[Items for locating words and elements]
** Start **

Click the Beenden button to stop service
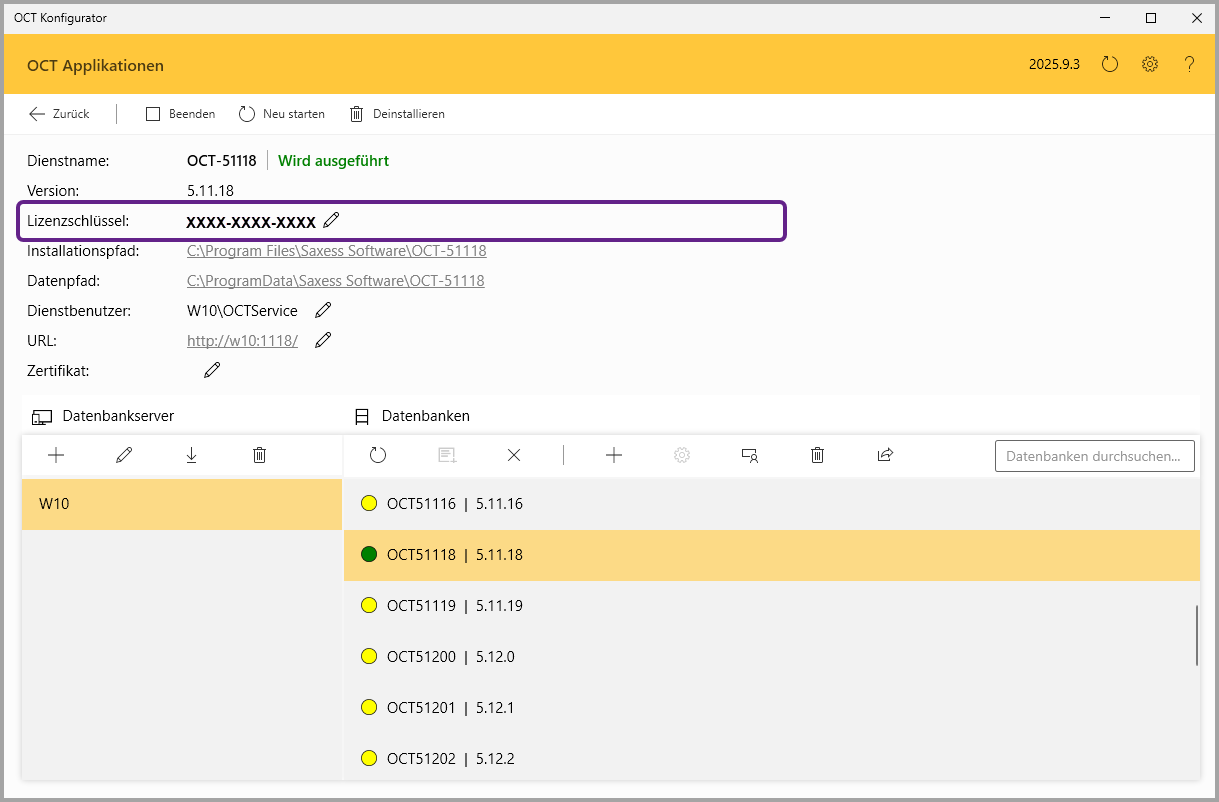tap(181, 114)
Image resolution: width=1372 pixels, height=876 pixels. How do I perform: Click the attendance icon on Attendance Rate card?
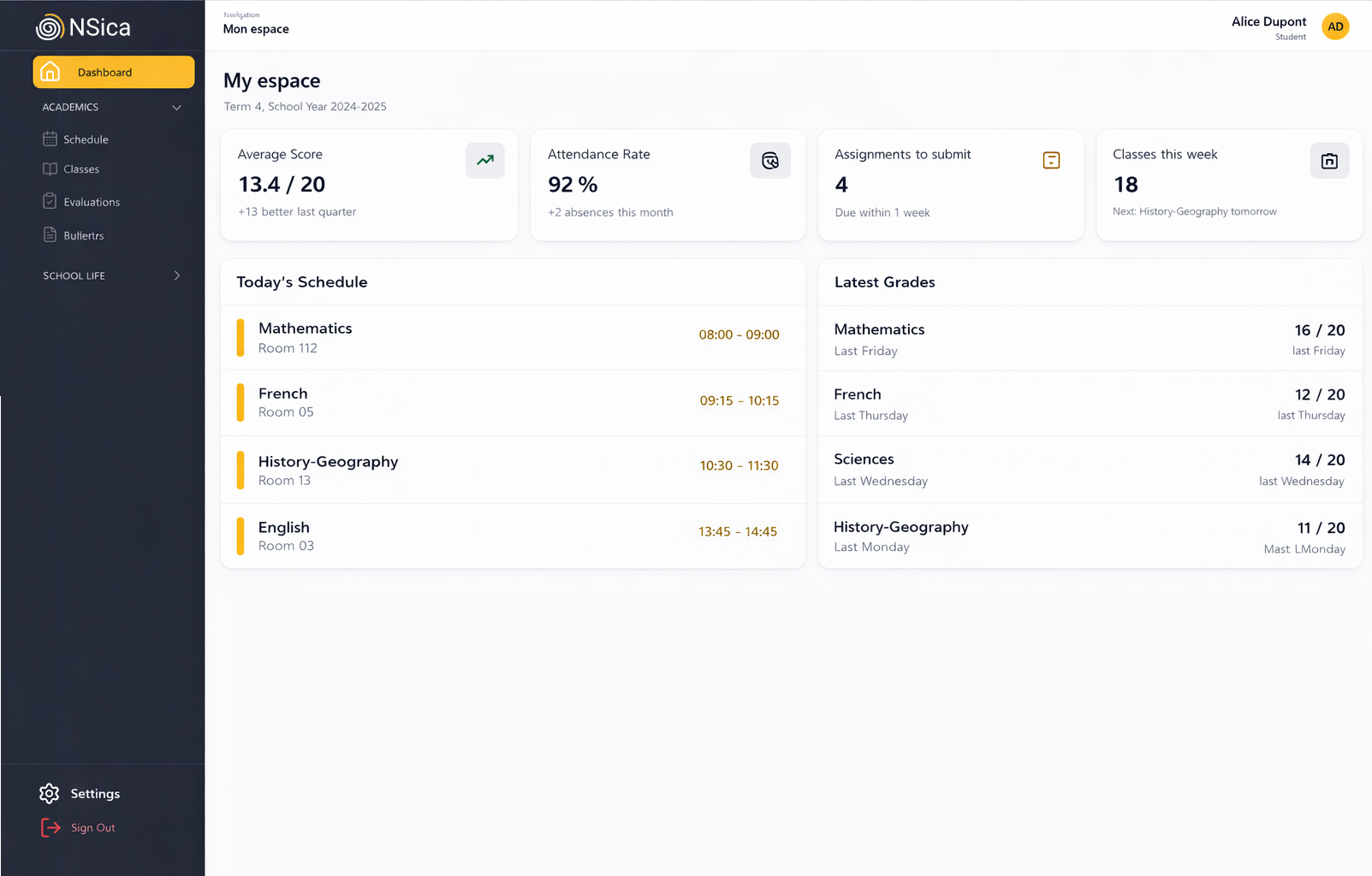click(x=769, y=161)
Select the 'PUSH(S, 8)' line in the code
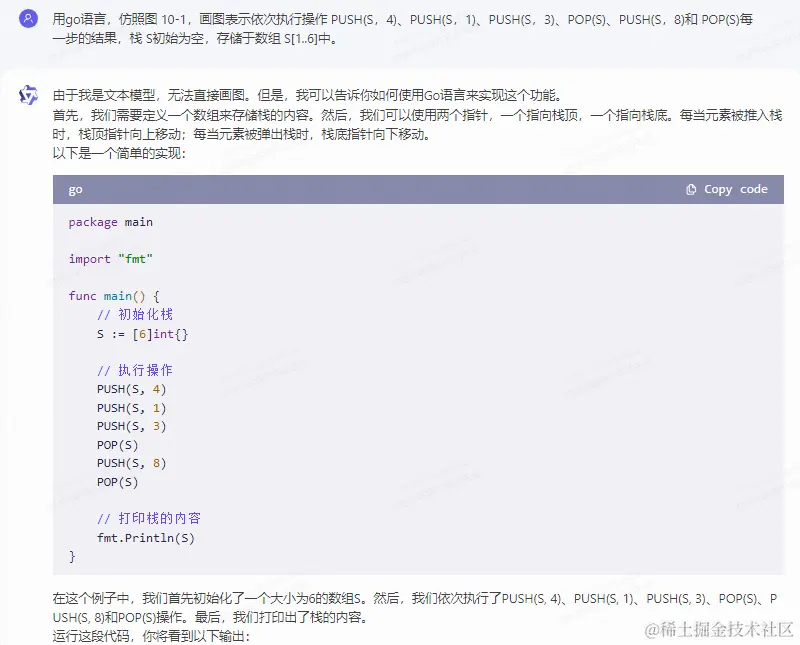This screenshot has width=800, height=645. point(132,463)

** End **

-- Task brief --
Pull out the text of every item above word for word, leaving the pictures out.

-- Output for this exercise --
Click the Beenden button to stop service
tap(181, 114)
Image resolution: width=1372 pixels, height=876 pixels. How do I perform: Click the attendance icon on Attendance Rate card?
click(x=769, y=161)
Select the 'PUSH(S, 8)' line in the code
This screenshot has width=800, height=645. point(132,463)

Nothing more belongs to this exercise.